Collected data
++++++++++++++++++++

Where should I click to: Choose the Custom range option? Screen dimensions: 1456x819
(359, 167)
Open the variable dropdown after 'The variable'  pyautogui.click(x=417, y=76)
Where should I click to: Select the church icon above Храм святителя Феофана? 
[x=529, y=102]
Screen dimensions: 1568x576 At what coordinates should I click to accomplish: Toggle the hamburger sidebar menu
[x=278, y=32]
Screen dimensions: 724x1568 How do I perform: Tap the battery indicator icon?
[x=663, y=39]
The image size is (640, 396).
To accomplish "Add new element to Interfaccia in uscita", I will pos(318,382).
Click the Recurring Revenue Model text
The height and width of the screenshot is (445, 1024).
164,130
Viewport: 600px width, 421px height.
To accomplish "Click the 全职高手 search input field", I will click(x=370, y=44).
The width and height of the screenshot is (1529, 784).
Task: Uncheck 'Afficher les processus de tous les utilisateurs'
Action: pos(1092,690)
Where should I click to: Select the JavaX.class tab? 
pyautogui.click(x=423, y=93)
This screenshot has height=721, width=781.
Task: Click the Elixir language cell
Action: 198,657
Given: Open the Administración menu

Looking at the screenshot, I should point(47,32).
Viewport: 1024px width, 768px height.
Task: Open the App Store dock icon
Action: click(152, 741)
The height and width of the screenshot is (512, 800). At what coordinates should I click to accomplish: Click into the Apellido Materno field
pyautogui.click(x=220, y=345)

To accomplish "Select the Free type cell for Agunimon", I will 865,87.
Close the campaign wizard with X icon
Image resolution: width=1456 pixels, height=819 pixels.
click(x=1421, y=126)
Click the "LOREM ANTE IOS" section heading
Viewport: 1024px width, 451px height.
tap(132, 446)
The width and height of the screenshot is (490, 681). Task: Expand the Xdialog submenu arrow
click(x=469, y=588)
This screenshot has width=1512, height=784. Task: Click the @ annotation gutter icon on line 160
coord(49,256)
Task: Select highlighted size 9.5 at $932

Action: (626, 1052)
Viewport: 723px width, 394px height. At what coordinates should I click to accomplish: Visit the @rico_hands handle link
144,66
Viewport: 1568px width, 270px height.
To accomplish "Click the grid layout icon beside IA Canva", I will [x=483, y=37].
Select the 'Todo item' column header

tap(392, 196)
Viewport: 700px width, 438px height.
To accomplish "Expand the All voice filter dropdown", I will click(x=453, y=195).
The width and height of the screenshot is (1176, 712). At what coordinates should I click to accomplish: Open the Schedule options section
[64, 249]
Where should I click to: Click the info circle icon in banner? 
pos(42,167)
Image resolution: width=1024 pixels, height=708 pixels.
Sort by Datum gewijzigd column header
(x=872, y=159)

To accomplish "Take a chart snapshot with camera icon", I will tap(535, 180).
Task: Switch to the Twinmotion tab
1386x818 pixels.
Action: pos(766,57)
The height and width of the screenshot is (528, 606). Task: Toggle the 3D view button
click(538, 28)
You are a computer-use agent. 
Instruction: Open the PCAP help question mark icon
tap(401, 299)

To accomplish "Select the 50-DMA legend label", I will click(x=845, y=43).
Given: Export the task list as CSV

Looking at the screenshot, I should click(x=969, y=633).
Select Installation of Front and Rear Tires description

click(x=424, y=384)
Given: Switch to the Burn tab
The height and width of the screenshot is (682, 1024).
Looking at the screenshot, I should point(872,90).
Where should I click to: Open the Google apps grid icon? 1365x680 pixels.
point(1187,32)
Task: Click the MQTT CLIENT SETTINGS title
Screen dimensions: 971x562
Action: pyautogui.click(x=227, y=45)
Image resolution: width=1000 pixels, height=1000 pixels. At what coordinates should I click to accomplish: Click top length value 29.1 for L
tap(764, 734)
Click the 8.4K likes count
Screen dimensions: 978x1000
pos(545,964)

++++++++++++++++++++

Show each line of the data that contains the string "with".

**Response box**
Close the campaign wizard with X icon
To accomplish "Take a chart snapshot with camera icon", I will tap(535, 180).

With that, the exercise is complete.